What should have been just another sad example of money corrupting family ties was taken to a new and disturbing level when people started bringing race into the mix. Articles began showing up with titles like Vox’s “Was ‘The Blind Side’s’ White Savior Narrative Built on a Lie?” and NPR’s ‘The Blind Side’s’ Drama Just Proves the Cheap, Meaningless Hope of White Savior Films”

When “To Kill A Mockingbird” was being prepared for its Broadway staging a few seasons ago, producer Aaron Sorkin was quoted as saying he wanted to minimize the “white savior” aspects of Harper Lee’s original narrative.

At the time he observed that “I realized something about my favorite scene in the movie and in the book ... at the end of the trial, Atticus is putting his stuff back in his briefcase. The courtroom has cleared out except for the people in what they call ‘the colored section.’ Everyone has stood up silently. Rev. Sykes says to Scout: Miss Jean Louise, stand up, your father’s passin’. That really is a white savior moment. And it’s a liberal fantasy that marginalized people will recognize me, that I’m one of the good ones.”
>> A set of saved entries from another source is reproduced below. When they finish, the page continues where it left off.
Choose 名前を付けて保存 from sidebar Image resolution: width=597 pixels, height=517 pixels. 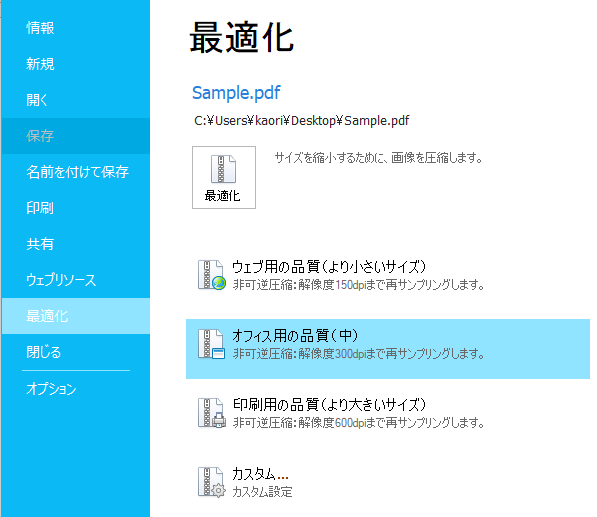[x=76, y=172]
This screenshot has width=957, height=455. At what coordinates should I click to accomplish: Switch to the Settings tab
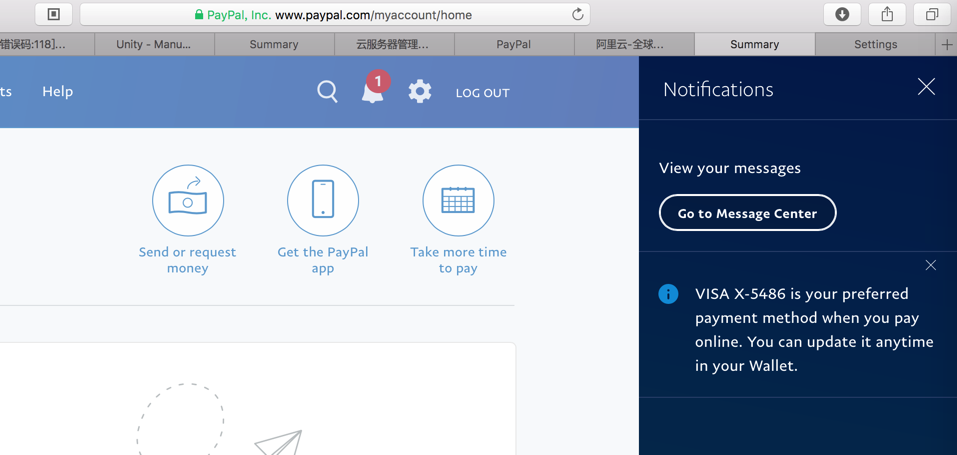coord(875,44)
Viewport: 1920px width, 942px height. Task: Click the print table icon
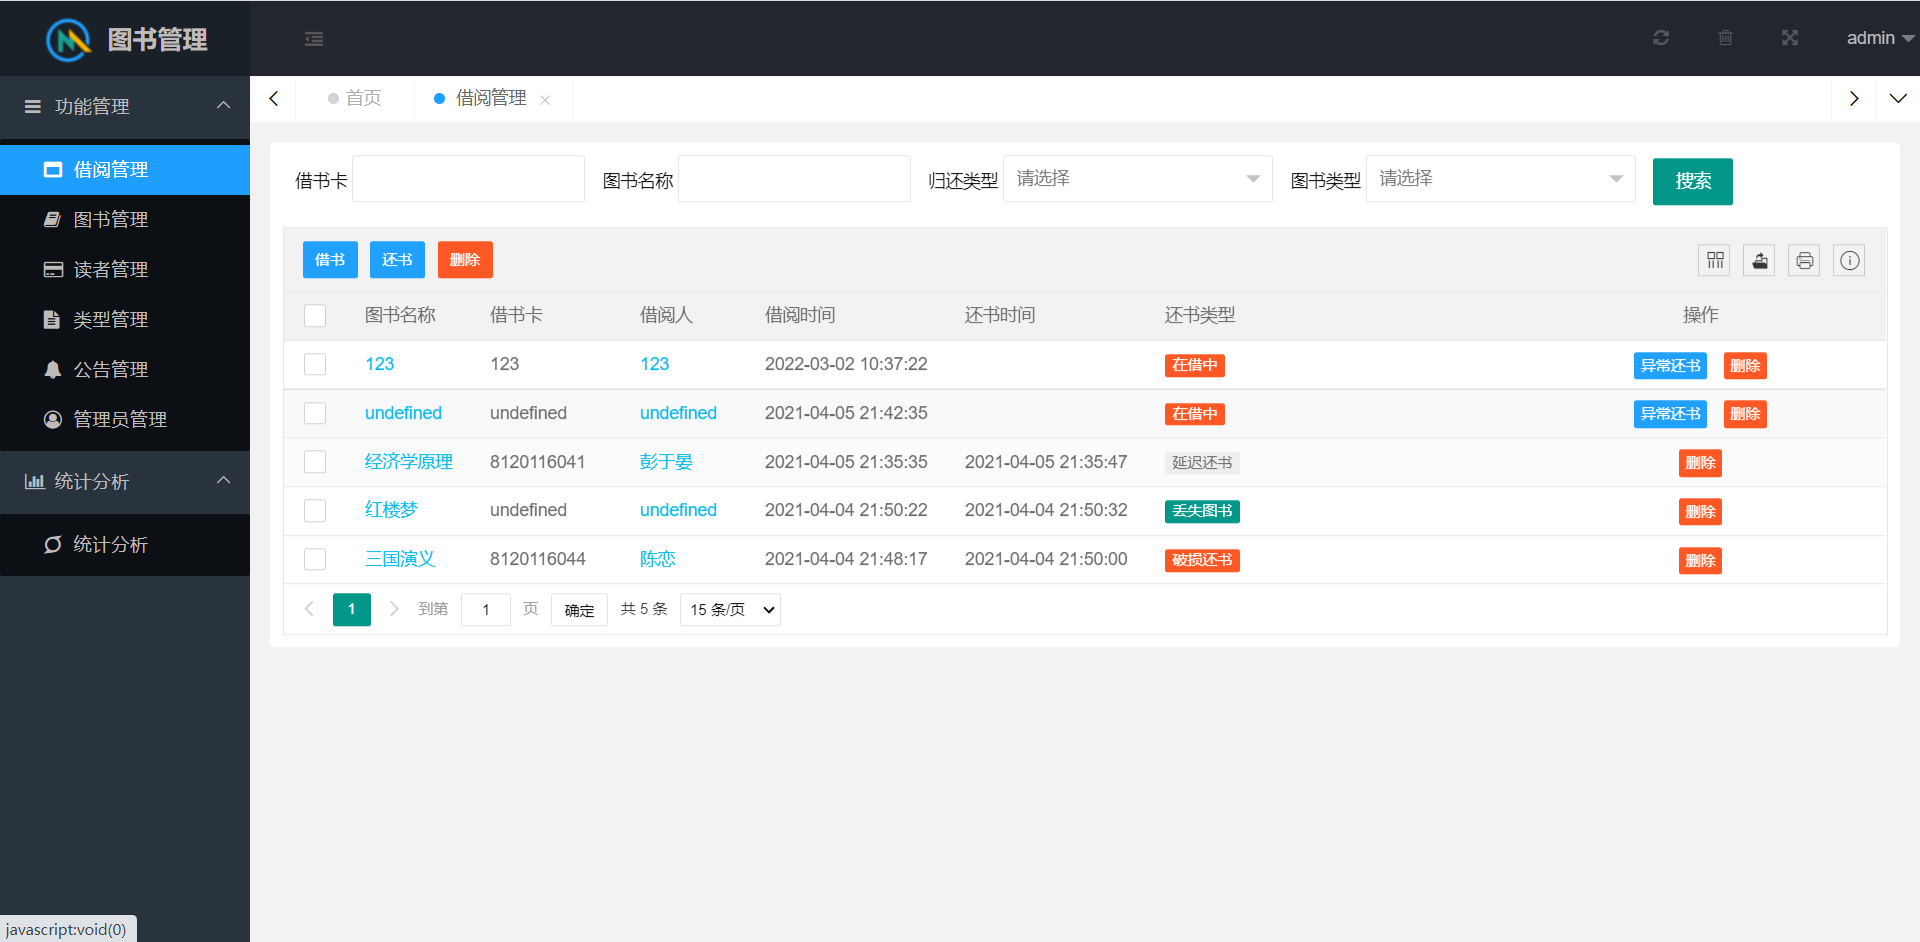pos(1804,261)
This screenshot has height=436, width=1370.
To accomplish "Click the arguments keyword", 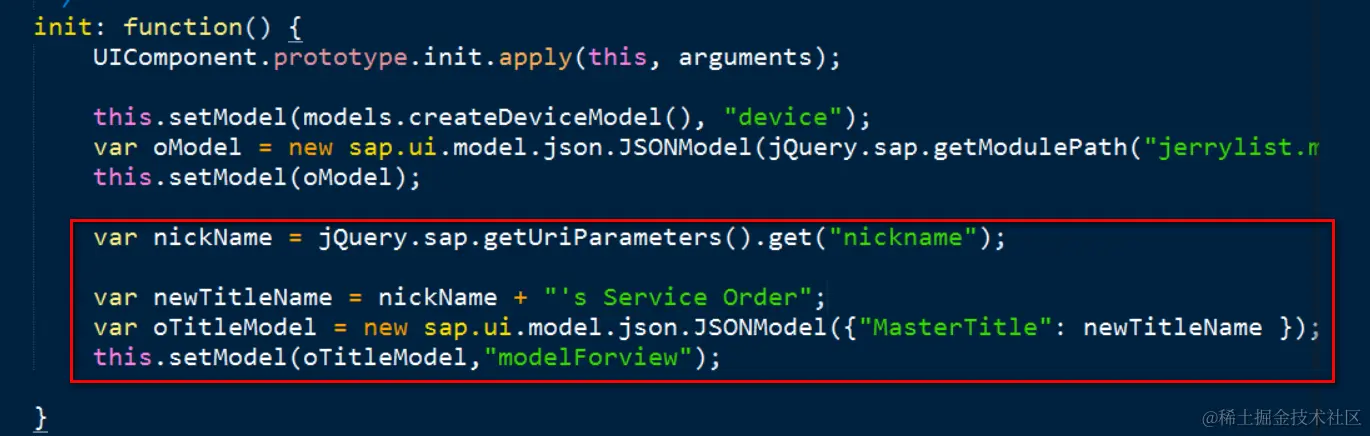I will 745,57.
That iconic scene is probably my favorite, not just in that movie but in any movie. I admit that I think of my own father when I look at Gregory Peck’s stoic figure, saddened but not entirely defeated, because I imagine Daddy felt the same way when he lost his own cases down in Mississippi in 1967.

To now have someone take what was a tribute to the resilience of the human spirit, which has no color, creed or gender, and completely twist

it around angers me.

Yes, I am a white woman and I can’t exactly empathize with a homeless Black teen who was essentially abandoned by his drug-addicted birth mother.

But I am someone who doesn’t think that the color of the person who is throwing me a lifeline matters all that much.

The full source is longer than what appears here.